• **Problem to work on**
Which lines in the rows below contain the string "Instruction", matching uppercase and lowercase exactly? Copy each of those lines in full.

• **Record extracts**
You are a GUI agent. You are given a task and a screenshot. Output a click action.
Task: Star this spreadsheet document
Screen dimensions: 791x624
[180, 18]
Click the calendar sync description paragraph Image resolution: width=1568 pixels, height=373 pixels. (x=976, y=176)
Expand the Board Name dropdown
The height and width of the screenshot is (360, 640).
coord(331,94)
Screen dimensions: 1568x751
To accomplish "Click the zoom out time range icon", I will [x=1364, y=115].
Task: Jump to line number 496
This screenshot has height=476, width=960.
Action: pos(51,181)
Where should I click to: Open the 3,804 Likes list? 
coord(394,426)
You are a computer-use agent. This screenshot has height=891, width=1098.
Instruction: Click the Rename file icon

* * *

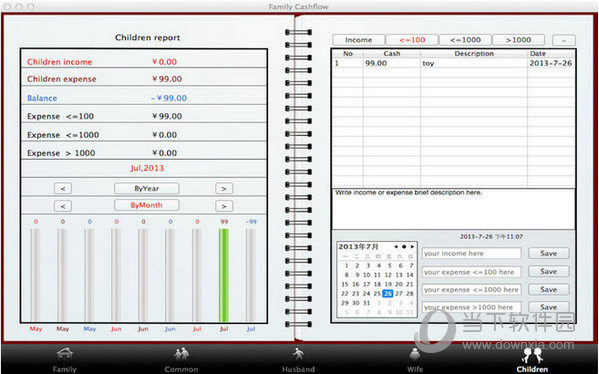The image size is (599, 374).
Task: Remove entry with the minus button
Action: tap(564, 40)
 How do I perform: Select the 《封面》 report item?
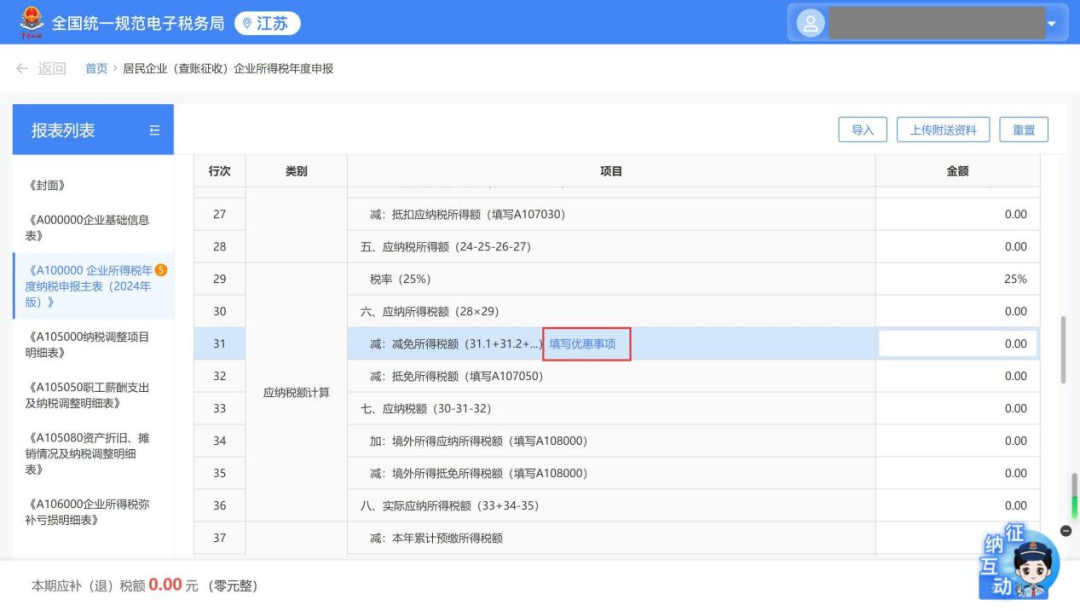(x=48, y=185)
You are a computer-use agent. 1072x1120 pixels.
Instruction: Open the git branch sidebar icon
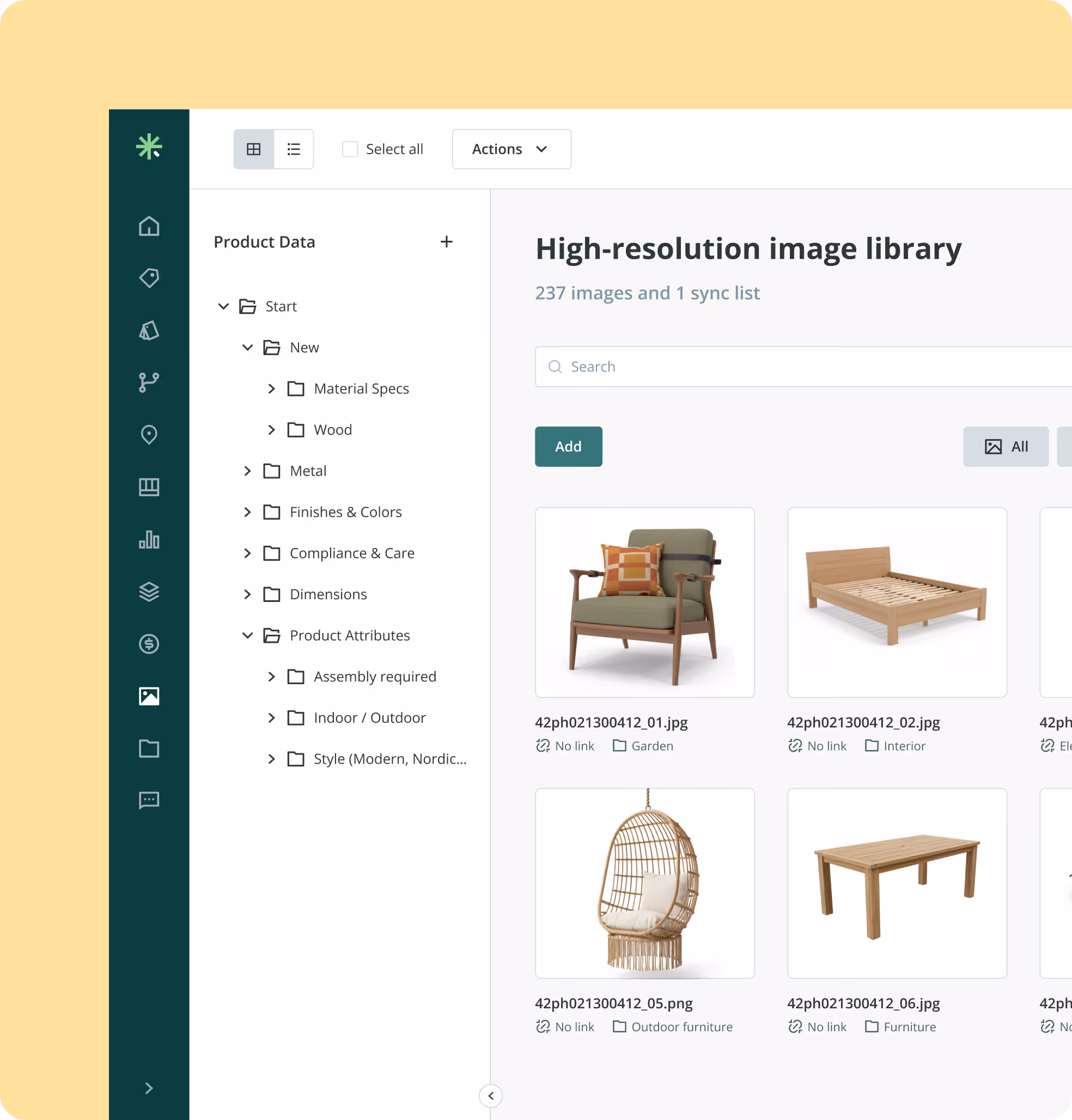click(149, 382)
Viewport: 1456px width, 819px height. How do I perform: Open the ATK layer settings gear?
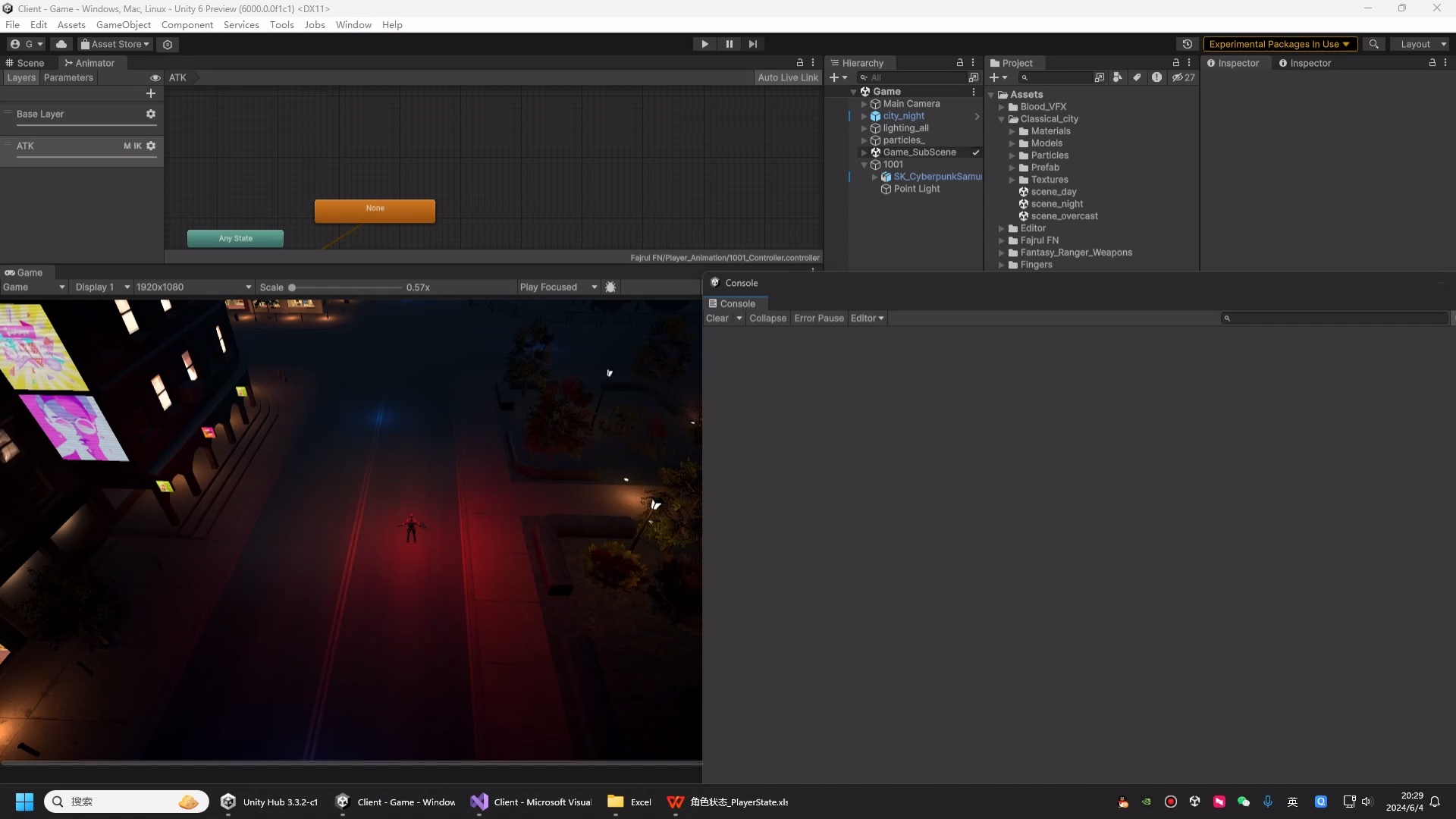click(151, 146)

--

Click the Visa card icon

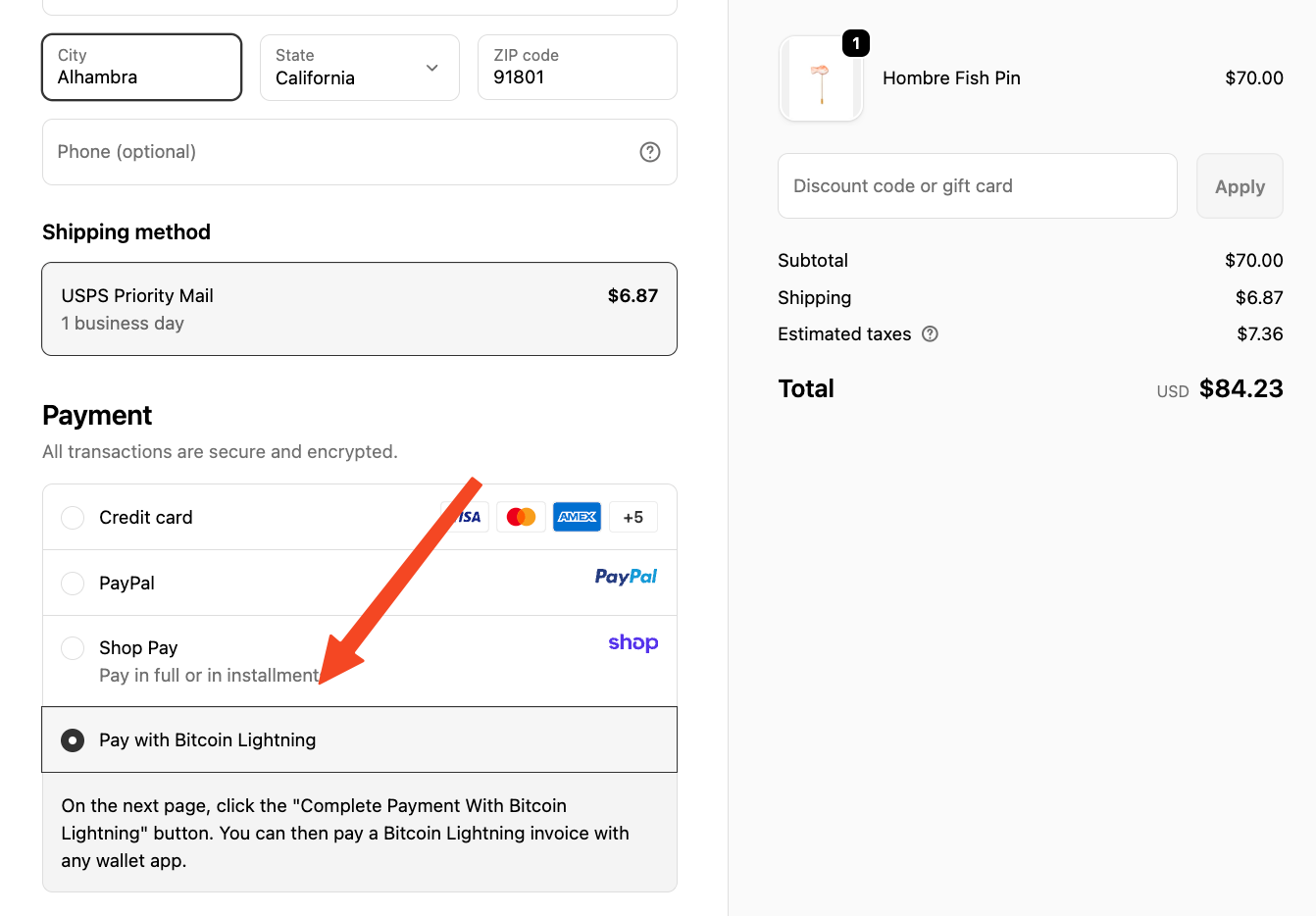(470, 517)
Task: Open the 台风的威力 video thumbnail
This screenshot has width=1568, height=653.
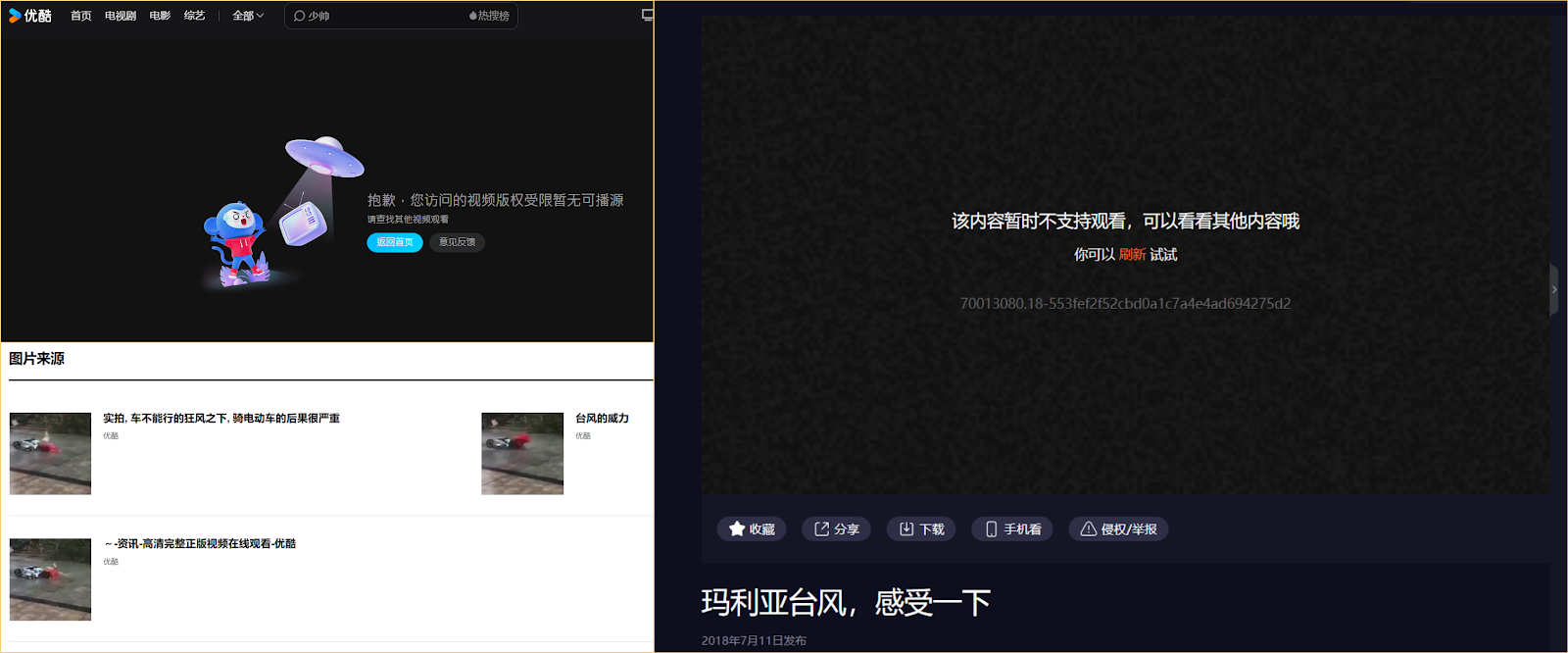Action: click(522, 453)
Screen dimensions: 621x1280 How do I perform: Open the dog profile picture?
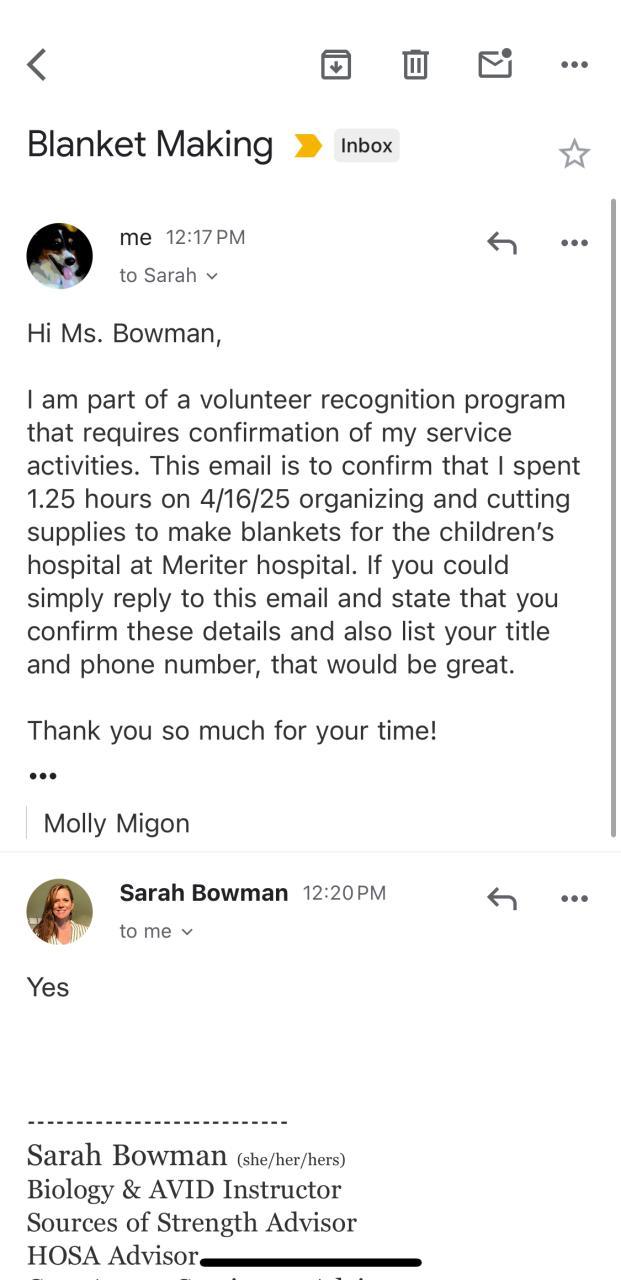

• **Result of this task**
Instruction: Click the Rename file icon
Instruction: Open the git branch sidebar icon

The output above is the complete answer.